COLUMBIA — It’s been more than 30 years since the Pentagon Papers were leaked to the New York Times. The top secret report delved into the United States’ involvement in Vietnam, and its publication tested the boundaries of the First Amendment and the public’s right to know.
It’s a different war in the news today, but some say the lessons of the Pentagon Papers have become increasingly relevant.
On Wednesday, MU will host a forum called Battle of the Pentagon Papers. Panelists will include Charles Davis, executive director of National Freedom of Information Coalition and associate professor of journalism at MU; Stuart Loory, Lee Hills Chair in Free Press Studies; and Christina Wells, the Enoch H. Crowder professor of law at MU.
On Saturday, the Concert Series will present a dramatic rendering of the papers by LA Theatre Works.
Wednesday’s forum will focus mainly on the Pentagon Papers and their significance more than 30 years later, Davis said.
The Pentagon Papers were a top-secret report commissioned in 1966 to study U.S. military involvement in Southeast Asia, including the Vietnam War.
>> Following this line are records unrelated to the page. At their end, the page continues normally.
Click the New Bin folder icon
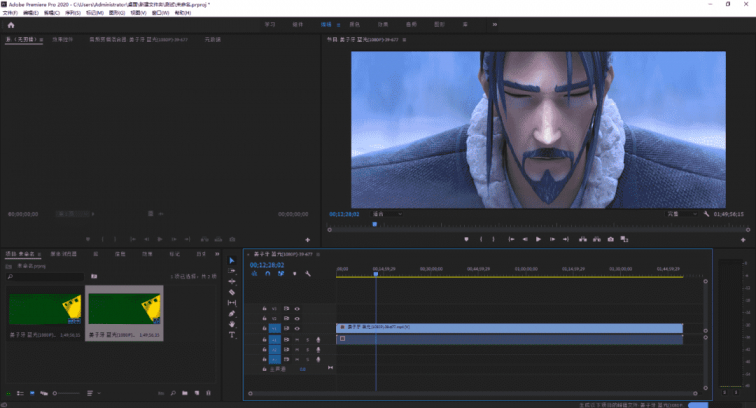This screenshot has width=756, height=408. [x=185, y=394]
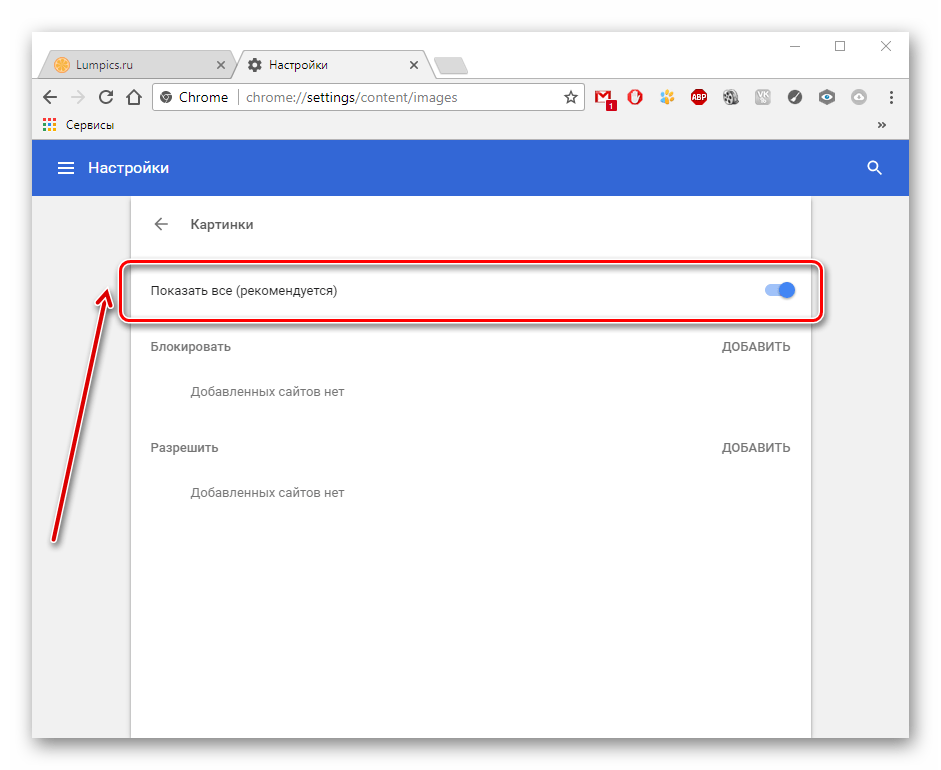Open the VK extension icon
Screen dimensions: 941x770
click(763, 98)
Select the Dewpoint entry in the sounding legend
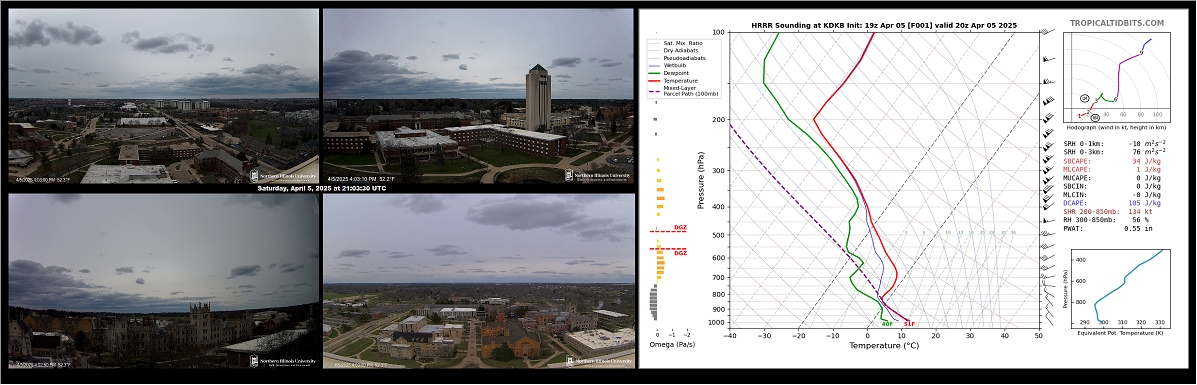This screenshot has height=385, width=1197. [673, 73]
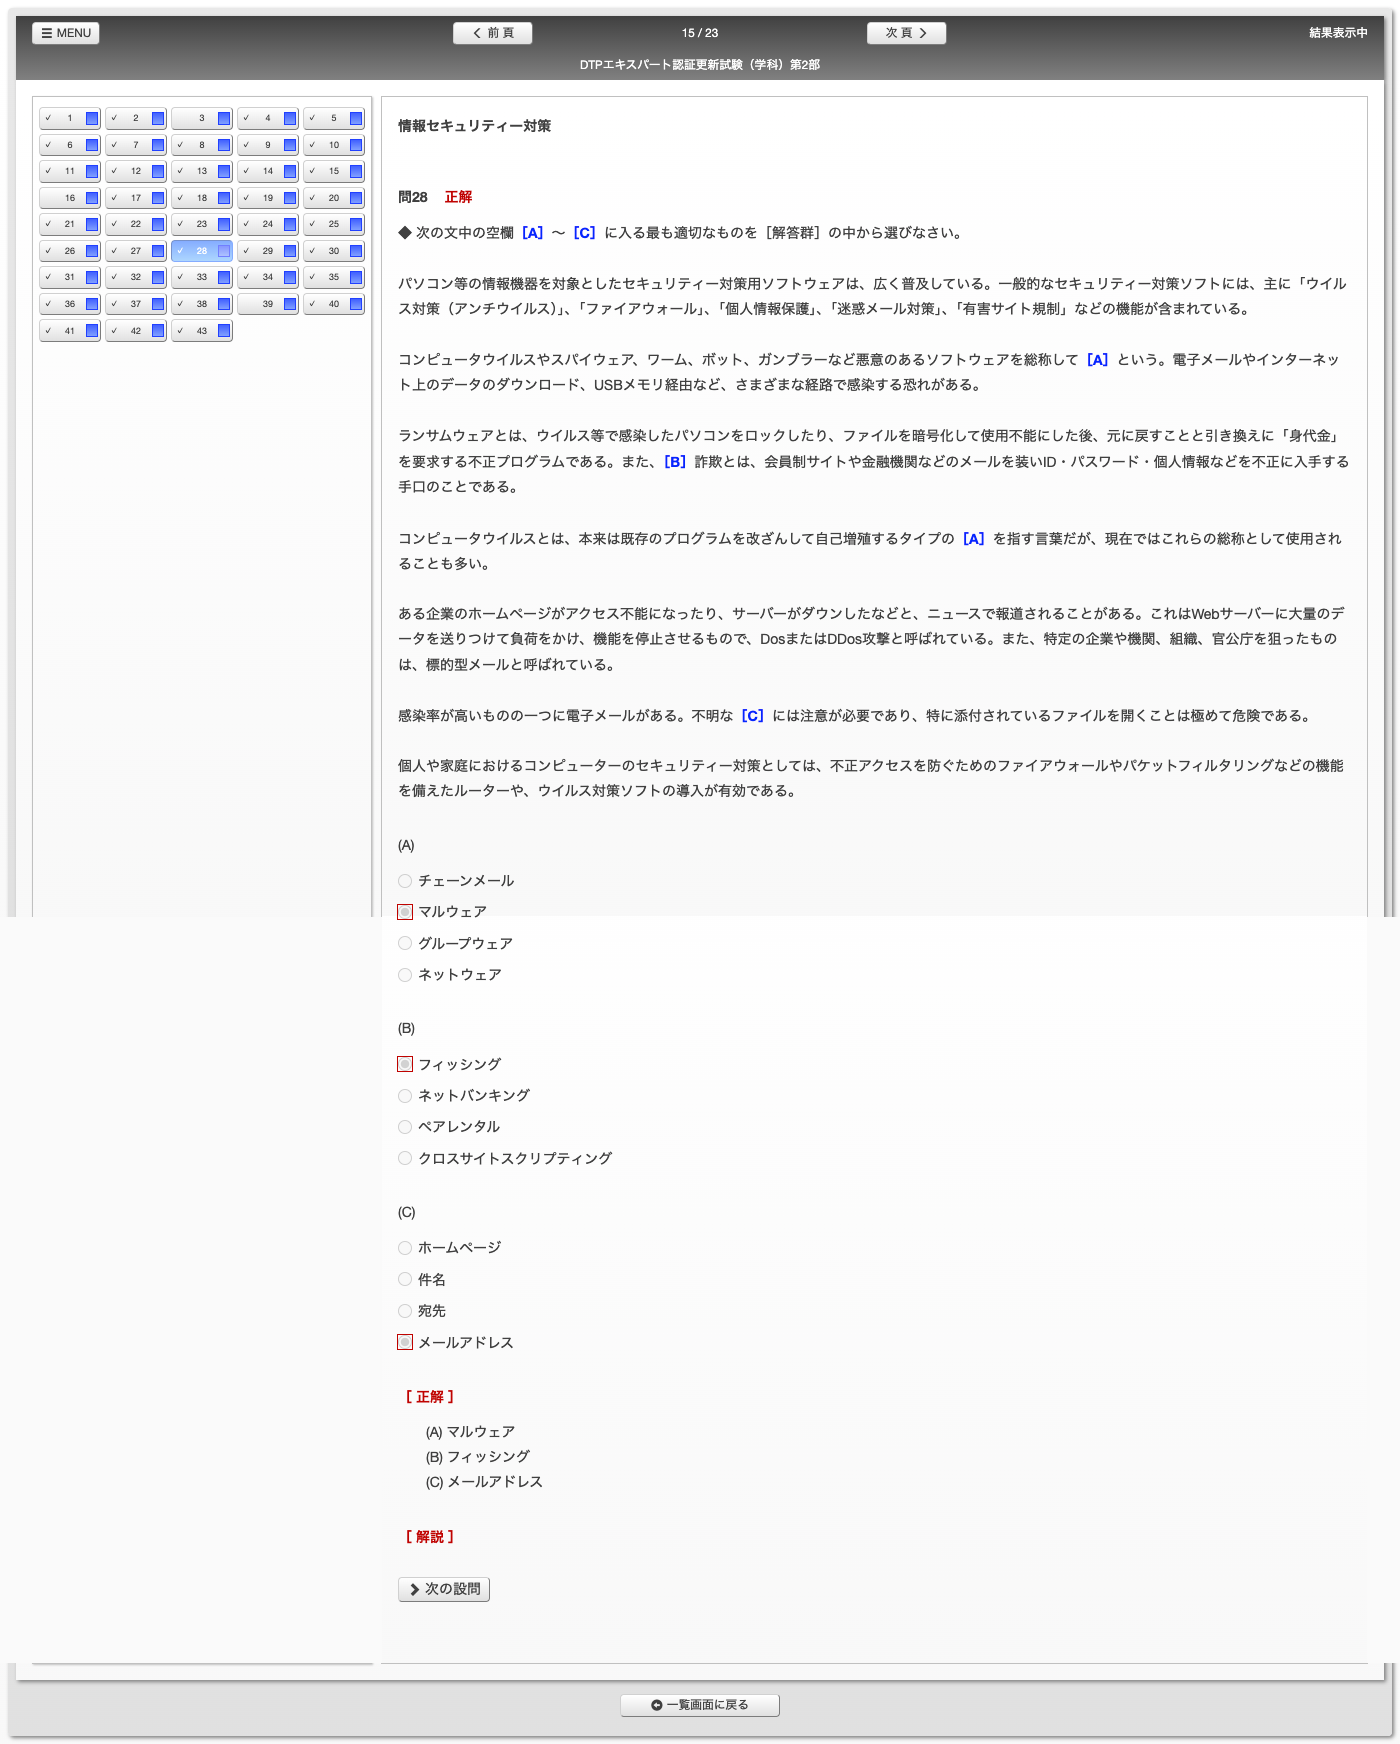
Task: Select the フィッシング radio option
Action: click(405, 1065)
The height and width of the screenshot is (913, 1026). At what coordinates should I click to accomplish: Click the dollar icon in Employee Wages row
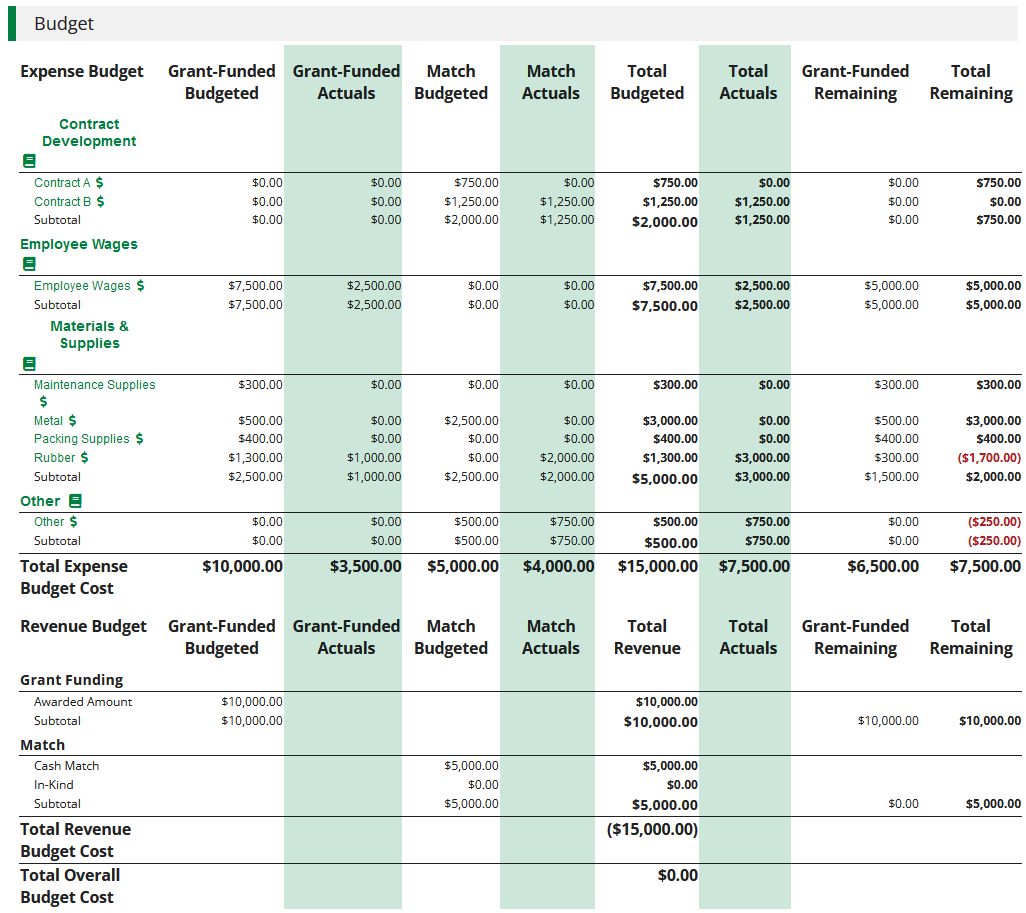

The report was completed Jan. 15, 1969, and showed that the U.S. had deliberately become more involved in the war than they claimed they had. A copy of the study was leaked to the New York Times in 1971 by a former defense department employee, Daniel Ellsberg. The publication of the papers played an important role in altering public opinion and perception of U.S. involvement in Vietnam.
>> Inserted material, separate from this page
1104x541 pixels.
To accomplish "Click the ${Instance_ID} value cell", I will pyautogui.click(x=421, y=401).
Davis said the Pentagon Papers are particularly relevant considering the situation in Iraq right now.
“When I think about it, there are many parallels, even 37 years later,” Davis said. “It’s eerie.”
Loory agrees that government secrecy is still an issue.
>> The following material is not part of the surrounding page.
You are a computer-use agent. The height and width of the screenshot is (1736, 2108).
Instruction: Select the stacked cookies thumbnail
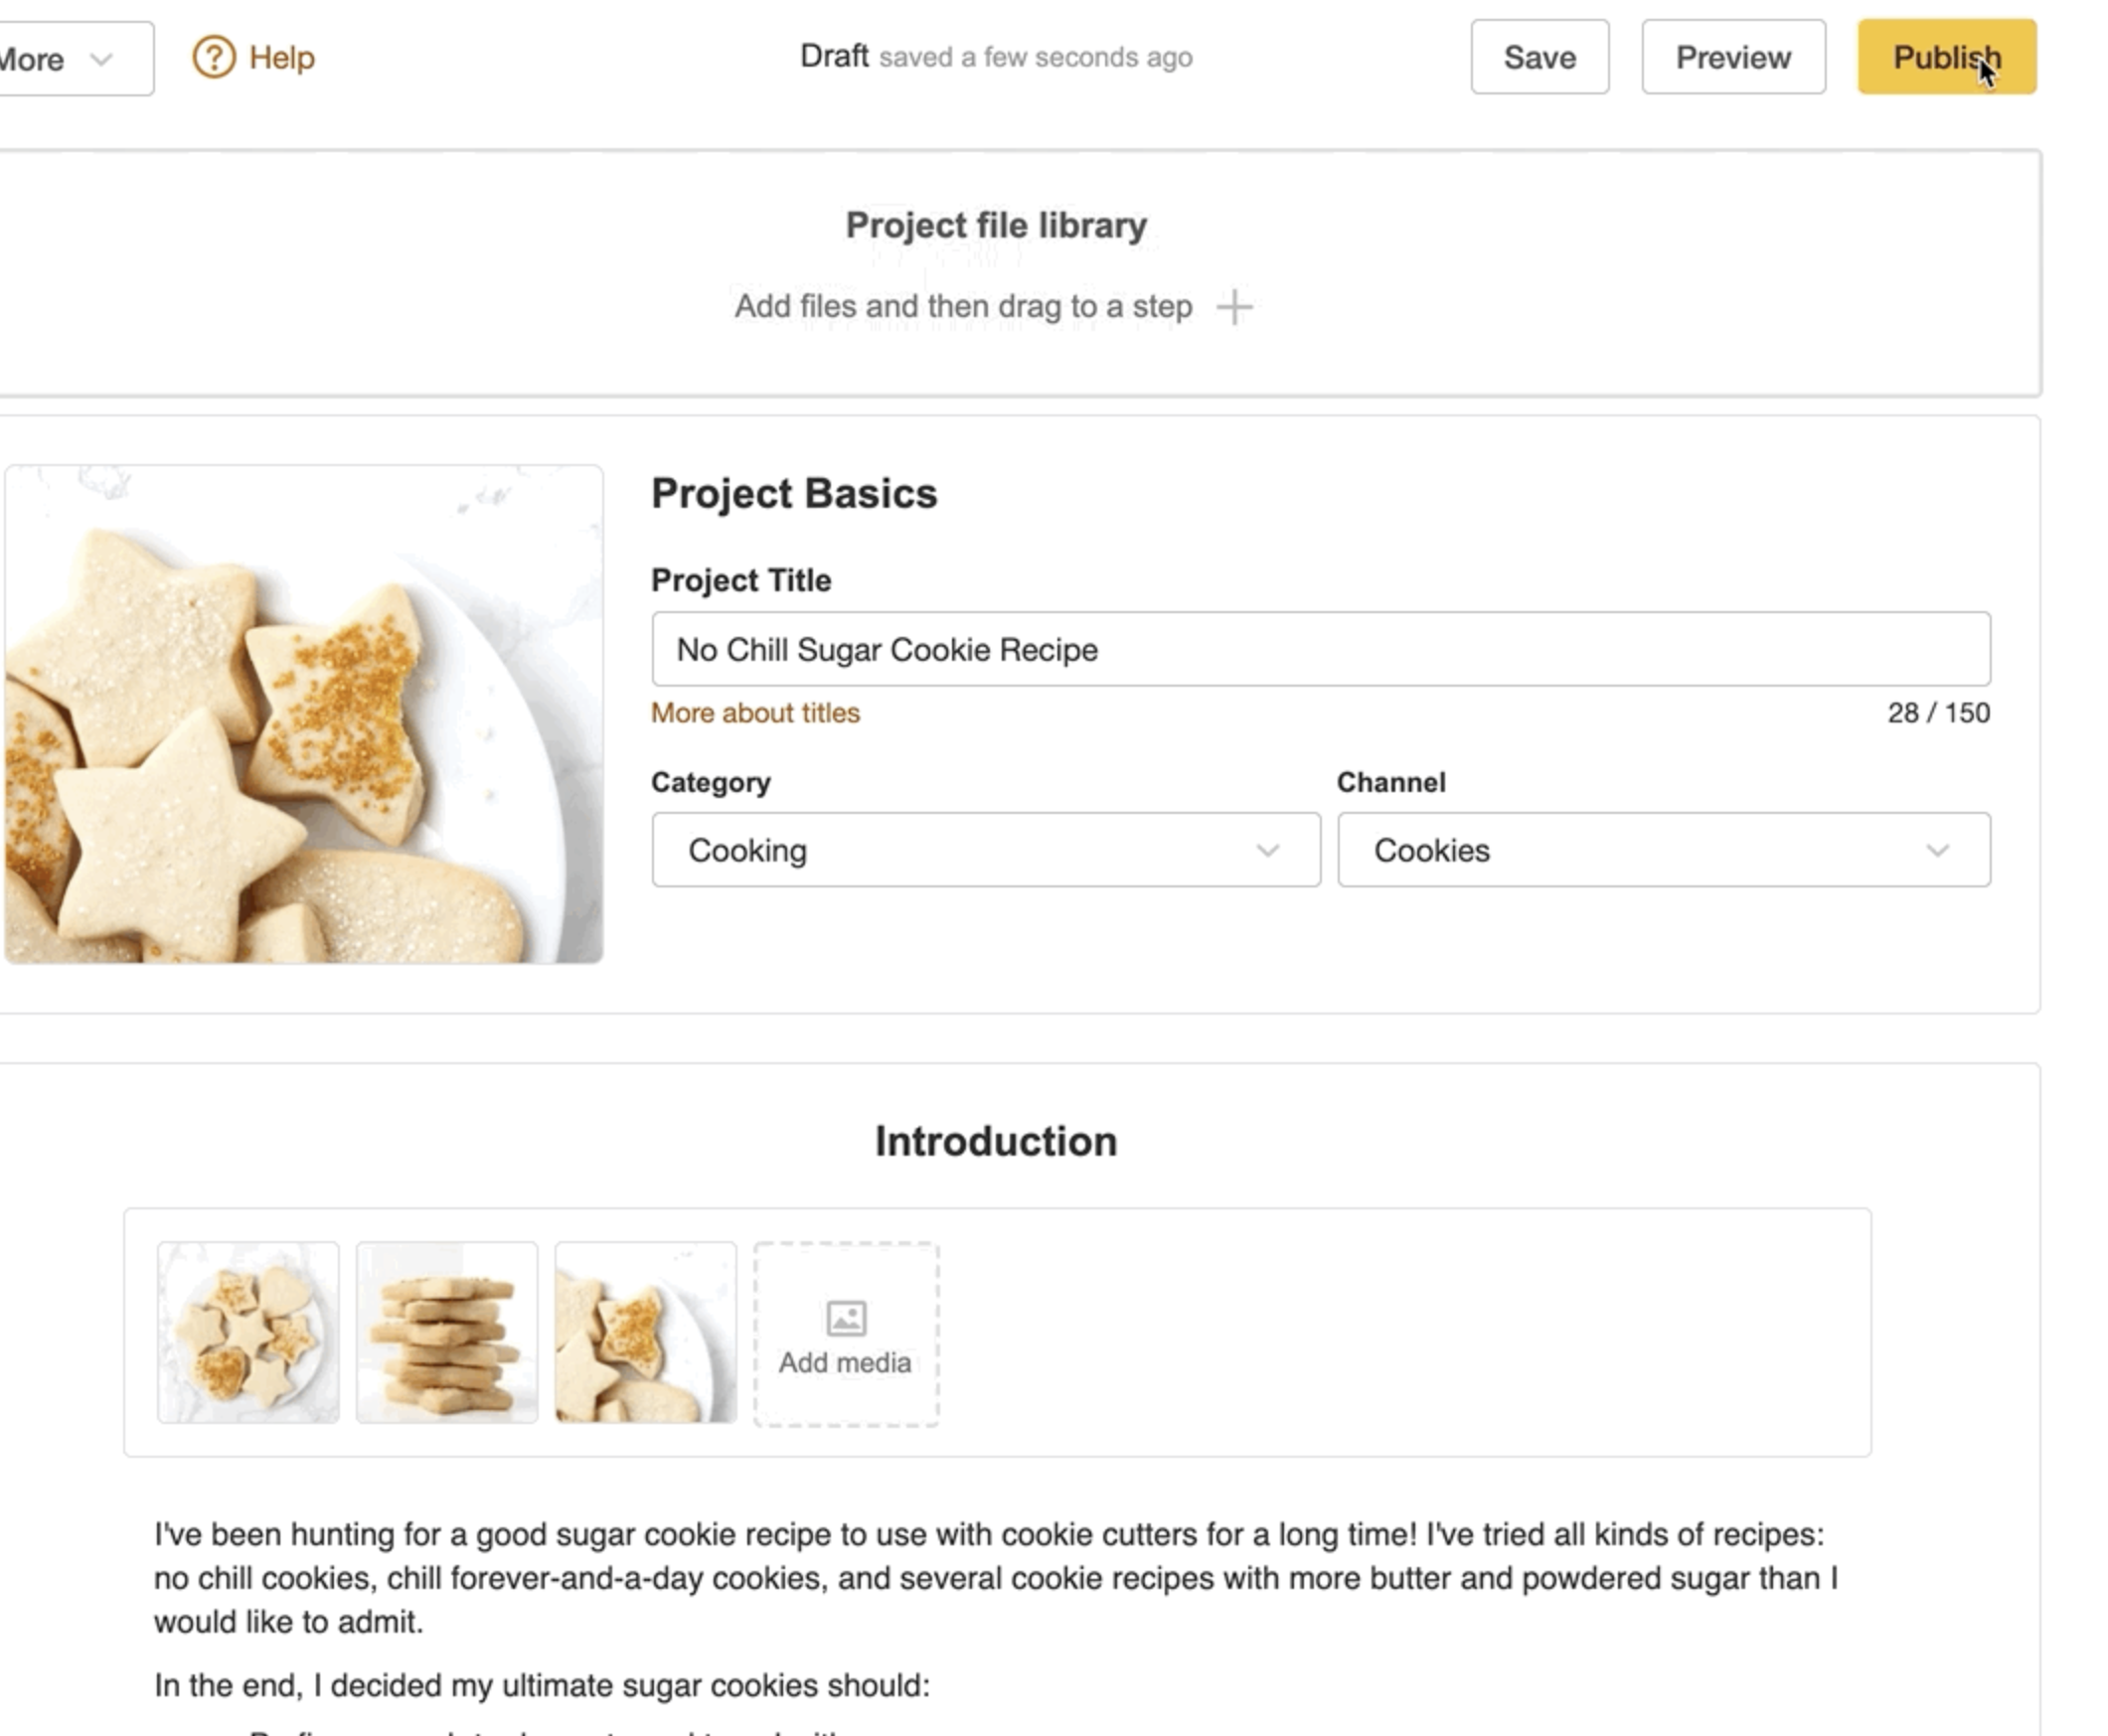coord(448,1329)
“If people want to find out about how the government is dealing with information from Iraq, they should look at the past,” he said.
Loory was working at the Los Angeles Times as a White House correspondent at the time of the Pentagon Papers’ publication. After they appeared in the New York Times, many newspapers were looking for them, and he was able to acquire some, but not all, for the Los Angeles Times. He remembers the public’s reaction clearly.
“The reaction was huge,” he said. “At the time of the publication in the Times, it was a worldwide story, not just a nationwide story.”
Wells said it was a very important case because it solidified the idea that injunctions and restraints on speech are wrong, but from a legal standpoint it might be considered detrimental to journalists.
Davis said he hopes people will come out and think about some of the parallels between current events and the Pentagon Papers.
“We’re talking about universal values of democracy and big-picture ideas,” he said.
Wednesday’s forum is the latest in a series of forums on global issues sponsored by the chancellor’s office and the MU Difficult Dialogues Program, which is funded by the Ford Foundation.
According to the MU Difficult Dialogues Web site, the goal is to stimulate intellectual discussion and to teach students to express opposing view points respectfully.